▸ Problem to solve: Pull every line with "panel" from the material.

▸ Data to process:
_ _ _ _ _

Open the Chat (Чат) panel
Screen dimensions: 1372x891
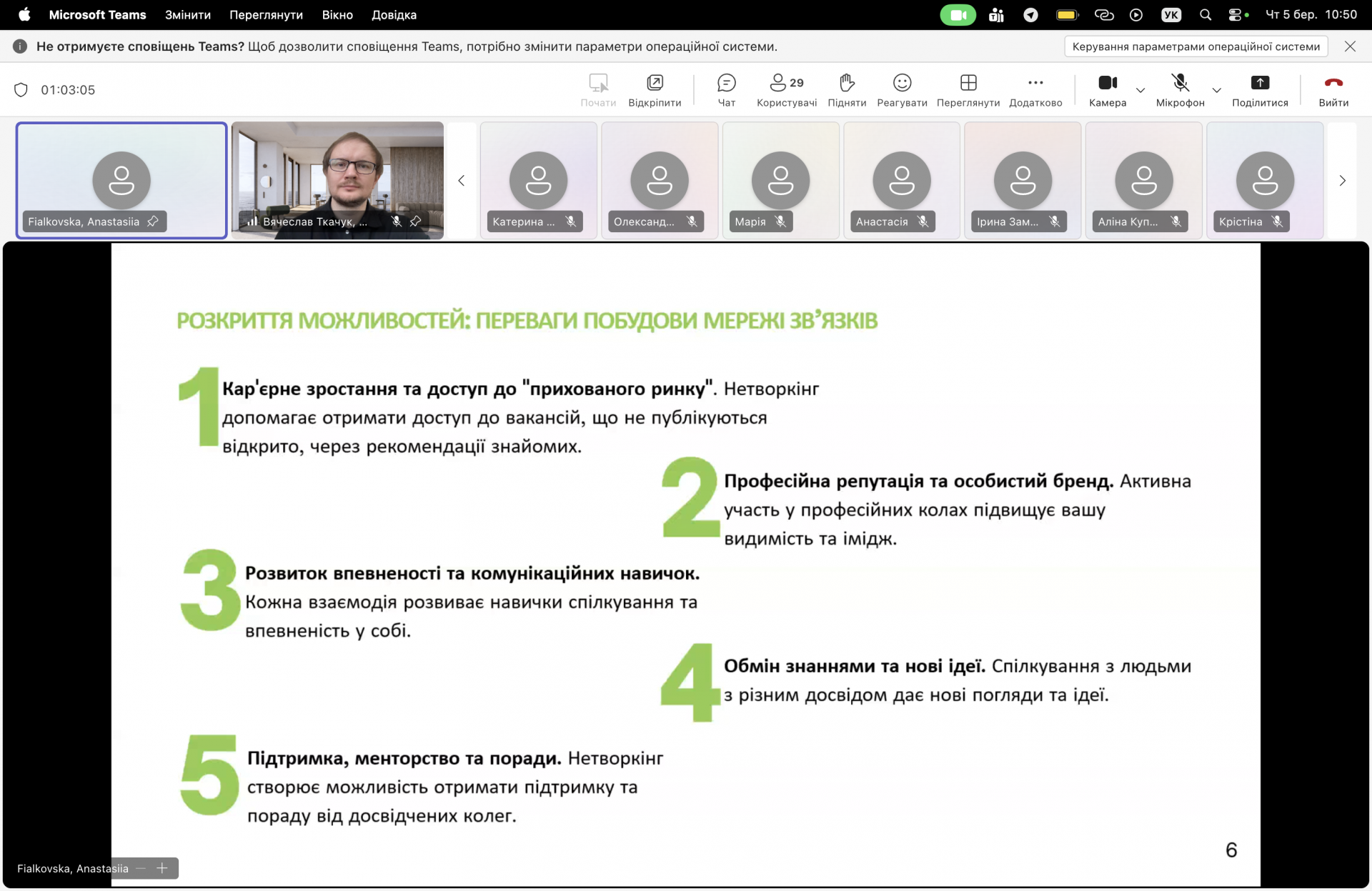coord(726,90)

_ _ _ _ _

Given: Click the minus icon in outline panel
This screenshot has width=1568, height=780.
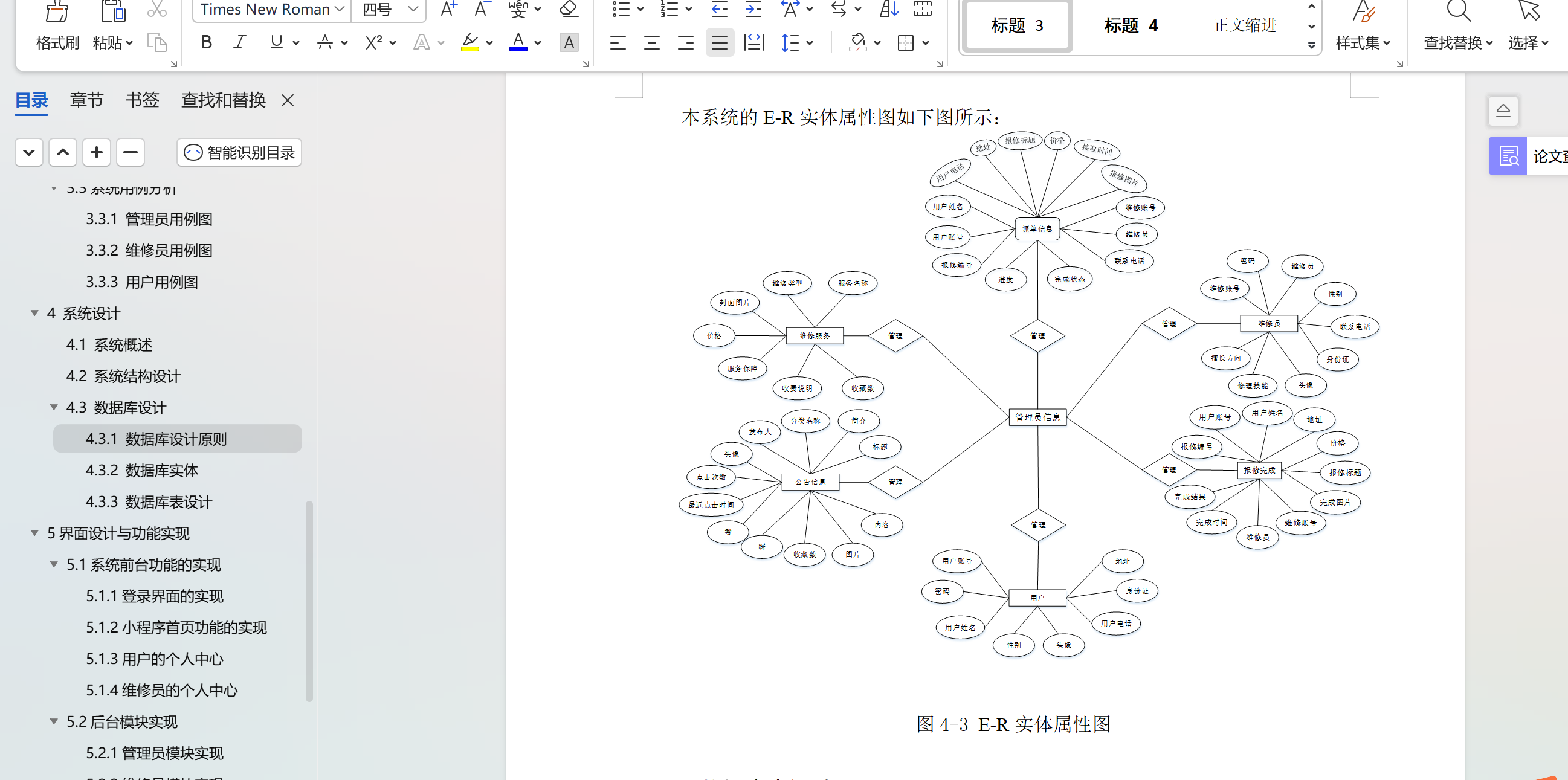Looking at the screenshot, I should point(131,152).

_ _ _ _ _

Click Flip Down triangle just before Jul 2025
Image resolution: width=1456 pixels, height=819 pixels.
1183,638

_ _ _ _ _

▸ Answer below:
Open the Chat (Чат) panel
Given: Click the minus icon in outline panel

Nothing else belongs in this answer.